Arts education: More than modeling clay and sing-a-longs
It is a scenario played out in school districts across the nation: budgets tighten and arts programs are put on the chopping block. The reason for the arts being seen as expendable is not completely clear. It may be that in an education system focused on standardized testing, the arts are considered an expendable luxury. Or it could be that unlike high school sports teams, arts programs are not generally money-makers.
One thing is clear: while arts programs may be an easy target for cash-strapped school districts, studies indicate arts education is an important component of overall academic success. Music and movement instruction, for example, has been linked to improved reading and speech as well as critical thinking skills. To compensate for reduced budgets, many teachers are forced to seek creative ways to keep arts education a part of their school's curriculum.
Connecting arts and academics
The link between studying the arts and brain function has been studied for decades. However, it wasn't until the 1990s that interest in the subject took off. In 1993, a study published in the journal Nature reported college students who listened to Mozart scored higher in spatial reasoning tests. The so-called Mozart Effect spurred a cottage industry of products and services geared toward harnessing the fine arts for academic benefit.
Later studies, including a 1999 report from the Department of Education, indicated students involved in art activities tended to have higher levels of academic achievement. More recently, a 2010 Guggenheim Foundation study found students receiving instruction in a specific arts curriculum scored higher in three problem-solving skill areas:
- Connection of ends and aims
- Resource recognition
While researchers continue to study the link between arts and academic achievement, some school districts have already found real-world success integrating arts into core subjects. The Akron School District, for example, piloted a program during the summer of 2011 that combined music and language with cultural studies. Developed by a district initiative known as SMART--Students Making the Arts Relevant Today--the summer program explored Chinese, Ghanaian and Irish cultures and music. By the end of the session, the literacy fluency rate for the third and fourth grade participants increased by an average of 22 words per minute.
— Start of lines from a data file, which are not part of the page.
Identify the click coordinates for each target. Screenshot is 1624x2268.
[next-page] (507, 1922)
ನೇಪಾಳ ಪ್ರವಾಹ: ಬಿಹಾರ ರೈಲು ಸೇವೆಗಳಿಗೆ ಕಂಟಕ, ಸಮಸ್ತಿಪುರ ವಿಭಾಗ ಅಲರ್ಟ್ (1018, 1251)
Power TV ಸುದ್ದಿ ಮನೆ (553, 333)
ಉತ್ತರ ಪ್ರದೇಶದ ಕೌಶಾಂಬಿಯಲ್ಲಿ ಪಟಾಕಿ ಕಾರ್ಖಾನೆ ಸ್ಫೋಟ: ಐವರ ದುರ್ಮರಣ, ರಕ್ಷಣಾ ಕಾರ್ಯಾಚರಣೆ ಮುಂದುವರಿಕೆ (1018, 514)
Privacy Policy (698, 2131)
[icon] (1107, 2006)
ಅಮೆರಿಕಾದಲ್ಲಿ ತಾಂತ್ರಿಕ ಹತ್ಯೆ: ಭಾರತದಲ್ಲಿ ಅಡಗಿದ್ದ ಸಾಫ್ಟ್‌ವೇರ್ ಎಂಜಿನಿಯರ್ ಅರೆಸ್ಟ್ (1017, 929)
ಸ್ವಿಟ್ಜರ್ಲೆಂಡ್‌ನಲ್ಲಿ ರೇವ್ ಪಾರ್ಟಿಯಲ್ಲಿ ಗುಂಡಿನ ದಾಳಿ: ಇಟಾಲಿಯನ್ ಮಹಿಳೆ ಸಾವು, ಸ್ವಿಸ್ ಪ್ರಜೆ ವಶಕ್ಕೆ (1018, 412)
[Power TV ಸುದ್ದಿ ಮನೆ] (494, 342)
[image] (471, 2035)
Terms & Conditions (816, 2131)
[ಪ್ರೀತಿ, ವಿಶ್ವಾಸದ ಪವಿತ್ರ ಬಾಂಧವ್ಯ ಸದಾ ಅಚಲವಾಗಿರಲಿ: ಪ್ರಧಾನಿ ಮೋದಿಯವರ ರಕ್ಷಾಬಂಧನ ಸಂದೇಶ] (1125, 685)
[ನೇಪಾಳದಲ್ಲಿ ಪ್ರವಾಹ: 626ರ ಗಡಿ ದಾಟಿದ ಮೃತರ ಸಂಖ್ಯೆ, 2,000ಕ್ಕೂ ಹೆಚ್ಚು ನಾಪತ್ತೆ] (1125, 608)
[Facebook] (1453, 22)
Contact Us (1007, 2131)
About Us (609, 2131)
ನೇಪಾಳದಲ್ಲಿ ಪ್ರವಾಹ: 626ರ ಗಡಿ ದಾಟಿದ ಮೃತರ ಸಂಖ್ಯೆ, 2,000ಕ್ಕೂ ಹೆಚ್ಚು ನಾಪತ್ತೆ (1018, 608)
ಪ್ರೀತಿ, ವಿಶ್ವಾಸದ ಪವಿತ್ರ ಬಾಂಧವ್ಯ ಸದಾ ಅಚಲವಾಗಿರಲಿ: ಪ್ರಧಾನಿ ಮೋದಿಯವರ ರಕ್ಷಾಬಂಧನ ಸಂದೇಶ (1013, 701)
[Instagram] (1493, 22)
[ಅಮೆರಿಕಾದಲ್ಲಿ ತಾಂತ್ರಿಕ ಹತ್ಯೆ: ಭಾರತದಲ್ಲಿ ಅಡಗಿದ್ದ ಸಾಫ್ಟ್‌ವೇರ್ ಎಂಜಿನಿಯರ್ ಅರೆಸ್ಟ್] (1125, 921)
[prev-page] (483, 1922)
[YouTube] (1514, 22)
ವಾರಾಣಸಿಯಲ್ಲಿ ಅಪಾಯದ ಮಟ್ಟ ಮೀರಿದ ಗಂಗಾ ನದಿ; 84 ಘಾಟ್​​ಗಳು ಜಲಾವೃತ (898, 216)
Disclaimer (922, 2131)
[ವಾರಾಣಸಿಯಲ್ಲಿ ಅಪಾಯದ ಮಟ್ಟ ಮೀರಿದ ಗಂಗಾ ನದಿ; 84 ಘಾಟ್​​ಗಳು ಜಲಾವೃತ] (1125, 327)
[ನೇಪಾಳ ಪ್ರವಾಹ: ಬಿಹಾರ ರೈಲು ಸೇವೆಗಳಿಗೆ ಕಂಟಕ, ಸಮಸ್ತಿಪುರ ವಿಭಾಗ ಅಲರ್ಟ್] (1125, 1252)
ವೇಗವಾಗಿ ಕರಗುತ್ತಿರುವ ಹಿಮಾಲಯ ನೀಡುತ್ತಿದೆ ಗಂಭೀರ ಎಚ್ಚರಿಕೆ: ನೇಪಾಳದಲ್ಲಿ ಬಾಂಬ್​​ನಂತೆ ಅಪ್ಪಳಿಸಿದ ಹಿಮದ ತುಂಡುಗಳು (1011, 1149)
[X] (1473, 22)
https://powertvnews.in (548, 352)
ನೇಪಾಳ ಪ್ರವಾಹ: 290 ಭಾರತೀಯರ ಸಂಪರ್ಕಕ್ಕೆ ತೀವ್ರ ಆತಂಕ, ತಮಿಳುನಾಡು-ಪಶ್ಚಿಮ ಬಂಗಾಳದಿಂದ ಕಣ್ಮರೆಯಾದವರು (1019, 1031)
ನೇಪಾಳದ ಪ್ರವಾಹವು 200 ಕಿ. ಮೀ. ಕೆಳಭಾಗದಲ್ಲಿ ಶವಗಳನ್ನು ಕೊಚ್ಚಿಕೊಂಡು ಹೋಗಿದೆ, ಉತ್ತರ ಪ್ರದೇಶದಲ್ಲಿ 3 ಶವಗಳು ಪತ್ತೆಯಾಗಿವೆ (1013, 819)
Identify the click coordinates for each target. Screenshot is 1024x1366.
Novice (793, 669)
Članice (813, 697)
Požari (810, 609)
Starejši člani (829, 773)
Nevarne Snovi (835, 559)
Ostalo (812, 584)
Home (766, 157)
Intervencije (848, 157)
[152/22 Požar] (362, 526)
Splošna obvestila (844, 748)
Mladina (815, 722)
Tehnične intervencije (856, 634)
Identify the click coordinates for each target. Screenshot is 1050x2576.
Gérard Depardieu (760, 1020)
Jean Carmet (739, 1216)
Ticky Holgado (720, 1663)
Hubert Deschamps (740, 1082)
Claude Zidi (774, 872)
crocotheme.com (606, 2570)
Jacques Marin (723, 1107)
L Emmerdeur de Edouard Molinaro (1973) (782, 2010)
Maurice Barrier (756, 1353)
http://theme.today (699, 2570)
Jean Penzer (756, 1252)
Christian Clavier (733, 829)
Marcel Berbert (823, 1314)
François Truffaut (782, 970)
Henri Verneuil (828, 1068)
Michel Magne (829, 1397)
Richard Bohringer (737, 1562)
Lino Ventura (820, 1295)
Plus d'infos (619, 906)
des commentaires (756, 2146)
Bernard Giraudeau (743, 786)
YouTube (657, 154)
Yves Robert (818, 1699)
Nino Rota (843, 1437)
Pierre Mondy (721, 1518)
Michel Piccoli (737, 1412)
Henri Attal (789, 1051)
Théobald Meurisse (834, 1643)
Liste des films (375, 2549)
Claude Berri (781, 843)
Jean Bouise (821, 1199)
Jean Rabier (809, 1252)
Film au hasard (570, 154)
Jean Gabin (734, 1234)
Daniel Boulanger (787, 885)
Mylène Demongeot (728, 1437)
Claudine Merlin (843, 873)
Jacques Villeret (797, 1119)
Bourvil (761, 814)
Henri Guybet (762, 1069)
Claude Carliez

Arts as an outlet for students
In addition to improved academics, arts education has been shown to provide social benefits to students. Just as the hit show Glee depicts the majority of its music students as social misfits and outcasts, teachers say there is truth to the idea that arts programs offer an outlet for students who have difficulty fitting in elsewhere.
"Any population that struggles with the norms of school gain immensely from music," said Brian Doherty, a South Bronx music teacher. "These groups could be special education or English language learners, for instance. Since music allows for modalities like movement, singing and playing of instruments, these student groups shine."
Dr. Jennifer Little, a public school teacher with over 40 years of experience and founder of the educational resource firm Parents Teach Kids, agrees the arts fill a need for some students. According to Little, traditional schooling focuses heavily on reading and writing. Children who are not "language-oriented" may struggle and find they excel in artistic pursuits instead.
"Music and the arts enhance education and give some students a reason to attend school," said Little.
Creative solutions for arts exposure
Among fine arts teachers, there seems to be almost universal agreement that schools do not provide adequate funding for the arts. According to the National Education Association, 93 percent of fine arts teachers report the need to fundraise to support their programs. To address the cash shortfall, many teachers are turning to private organizations and parents to make up the difference.
In San Diego, when parents wanted to bring Character Ovations, a performing arts program focused on positive character traits, to their children's classrooms, they footed half the bill and found local businesses to match their money. Elsewhere, national non-profit Little Kids Rock provides a guitar curriculum along with guitars to music teachers in public schools.
Other initiatives step outside the classroom. In Grand Rapids, Mich., area arts organizations combined forces to bring students downtown for ArtPrize, a competition that features the work of nearly 2,000 artists at venues across the city.
As arts teachers across the nation brace for the reality of additional budget cuts, organizations such as the Urban Institute for Contemporary Arts--a sponsor of ArtPrize--could play an increased role in providing arts learning opportunities for students. However, given the importance of arts to students at all levels, teachers agree one thing is clear: the show must go on.